Risky Business is a film that reminds us of the drive many young people carry and their naivety about the pitfalls that may lie ahead, but more than that, it reflects a newly emerging culture of money, sex, and power as the smoke and mirrors of the ’80s American dream took hold.
Released in 1983, Risky Business would break new ground in the teen sex-comedy genre while introducing the world to Tom Cruise. Directed by Paul Brickman, many assumed Risky Business would play with the classic comedic riffs of Porky’s (1981) or Private Lessons (1981); however, like Fast Times at Ridgemont High the year before, Brickman’s movie would offer a far more thought-provoking exploration of teenage dreams, reward, risk and consequence.
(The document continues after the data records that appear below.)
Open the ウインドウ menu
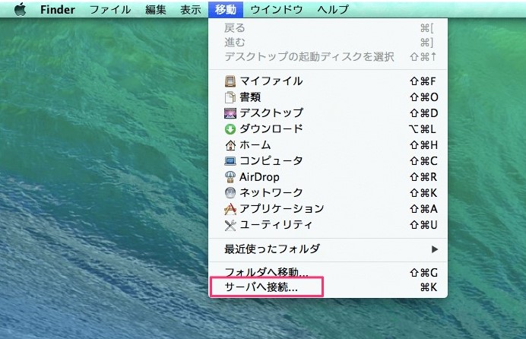277,9
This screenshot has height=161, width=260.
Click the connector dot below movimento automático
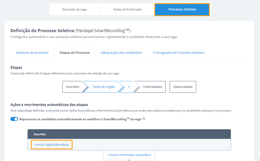[x=129, y=160]
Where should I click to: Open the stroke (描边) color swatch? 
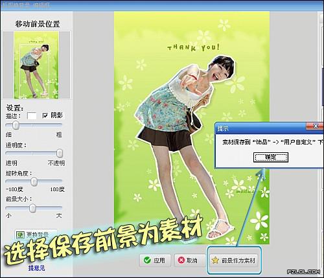click(32, 115)
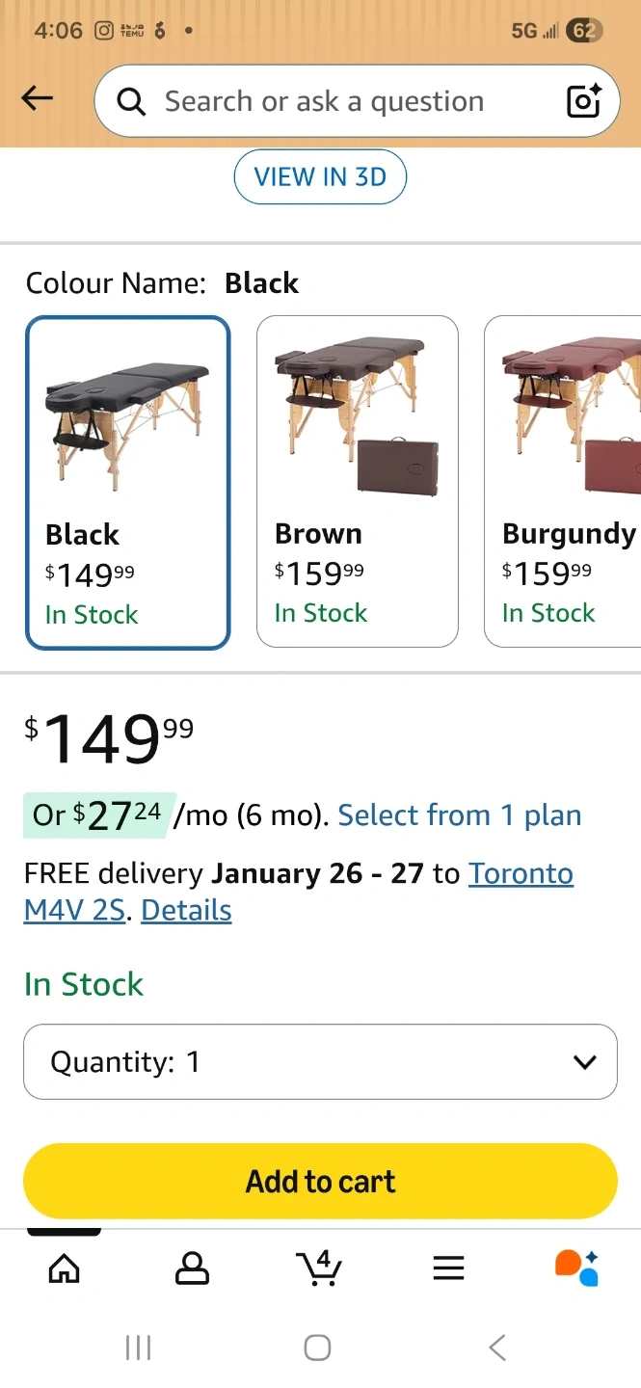The image size is (641, 1388).
Task: Open the account profile icon
Action: point(192,1268)
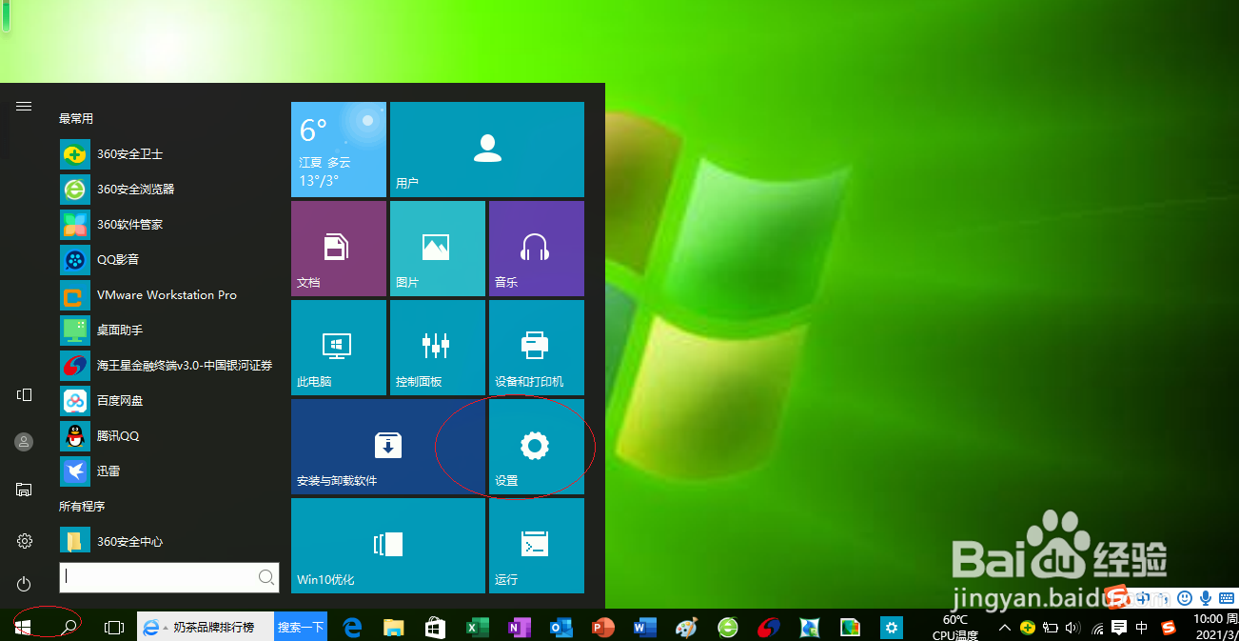Open Paint from the taskbar
1239x641 pixels.
click(686, 628)
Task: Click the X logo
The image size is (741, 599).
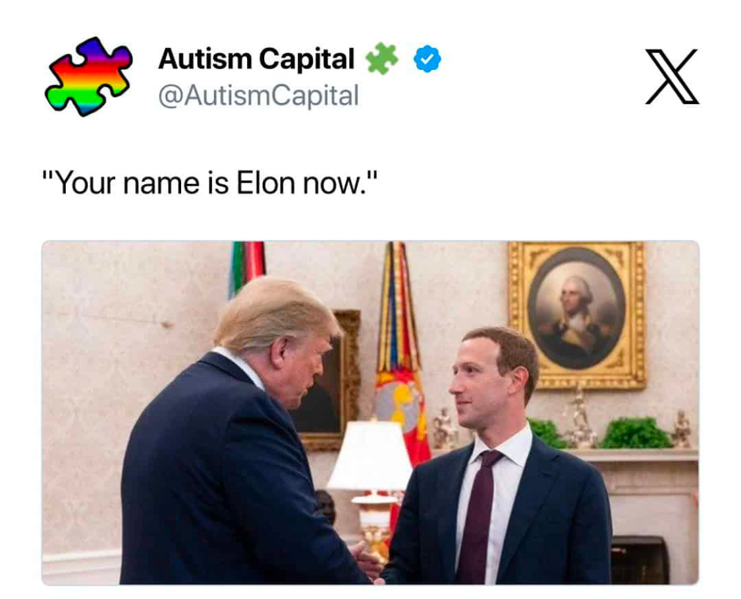Action: pos(672,76)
Set in the suburbs of Chicago, Risky Business introduced us to the Grade-A student Joel Goodsen and a capitalist world of risky ventures while his middle-class parents are away, involving a sex worker named Lana (the fabulous Rebecca De Mornay). However, while these ventures are transformative in personal, sexual, and financial ways, they also carry significant risks and more than a sting in the tail, as Joel is about to find out!
Risky Business is a film that reminds us of the drive many young people carry and their naivety about the pitfalls that may lie ahead, but more than that, it reflects a newly emerging culture of money, sex, and power as the smoke-and-mirrors of the ‘80s American dream took hold.
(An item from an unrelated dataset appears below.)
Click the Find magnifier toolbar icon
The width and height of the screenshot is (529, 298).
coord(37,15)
With train carriage sex, sex workers, midnight masturbation and a sexy dance in tight briefs that may well have inspired Barry Keoghan’s far more ‘free swinging’ Saltburn finale, it’s surprising Risky Business made it past the censors, especially given the fact that Joel was seventeen. But let’s face it, with that killer smile, who could have denied Cruise anything in his twenties!